##### Records to process #####

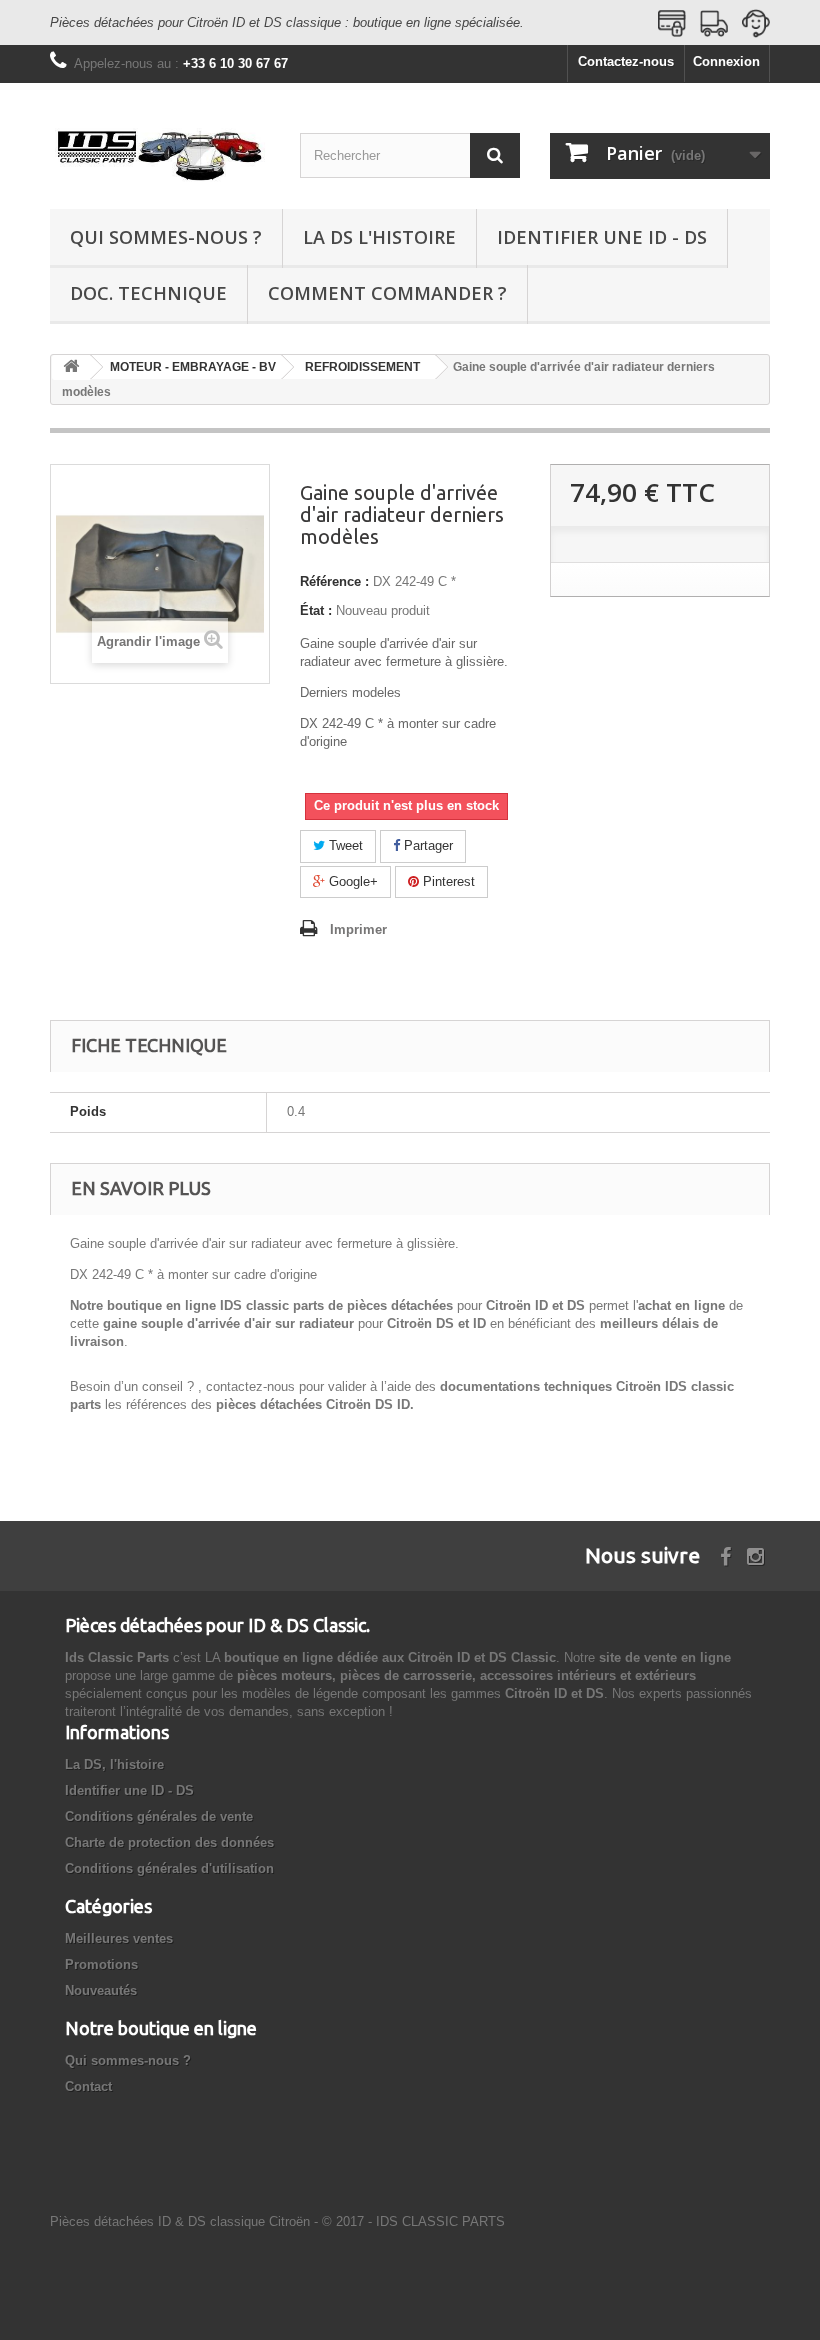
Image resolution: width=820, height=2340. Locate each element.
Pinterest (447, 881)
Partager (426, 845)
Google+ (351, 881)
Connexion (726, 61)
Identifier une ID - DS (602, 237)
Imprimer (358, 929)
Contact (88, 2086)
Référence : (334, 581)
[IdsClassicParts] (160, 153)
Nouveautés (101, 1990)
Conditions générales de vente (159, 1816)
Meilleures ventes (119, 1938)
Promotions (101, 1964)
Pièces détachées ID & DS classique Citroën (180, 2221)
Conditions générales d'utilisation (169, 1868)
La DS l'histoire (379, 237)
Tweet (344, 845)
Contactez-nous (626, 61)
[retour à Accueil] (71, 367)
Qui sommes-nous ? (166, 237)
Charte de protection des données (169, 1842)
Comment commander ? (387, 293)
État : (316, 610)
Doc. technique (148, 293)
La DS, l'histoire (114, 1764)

#####

→ The problem
Your answer must be the entries written out word for word, without their pictures.

→ Response box
Image resolution: width=820, height=2340. Locate each element.
Pinterest (447, 881)
Partager (426, 845)
Google+ (351, 881)
Connexion (726, 61)
Identifier une ID - DS (602, 237)
Imprimer (358, 929)
Contact (88, 2086)
Référence : (334, 581)
[IdsClassicParts] (160, 153)
Nouveautés (101, 1990)
Conditions générales de vente (159, 1816)
Meilleures ventes (119, 1938)
Promotions (101, 1964)
Pièces détachées ID & DS classique Citroën (180, 2221)
Conditions générales d'utilisation (169, 1868)
La DS l'histoire (379, 237)
Tweet (344, 845)
Contactez-nous (626, 61)
[retour à Accueil] (71, 367)
Qui sommes-nous ? (166, 237)
Charte de protection des données (169, 1842)
Comment commander ? (387, 293)
État : (316, 610)
Doc. technique (148, 293)
La DS, l'histoire (114, 1764)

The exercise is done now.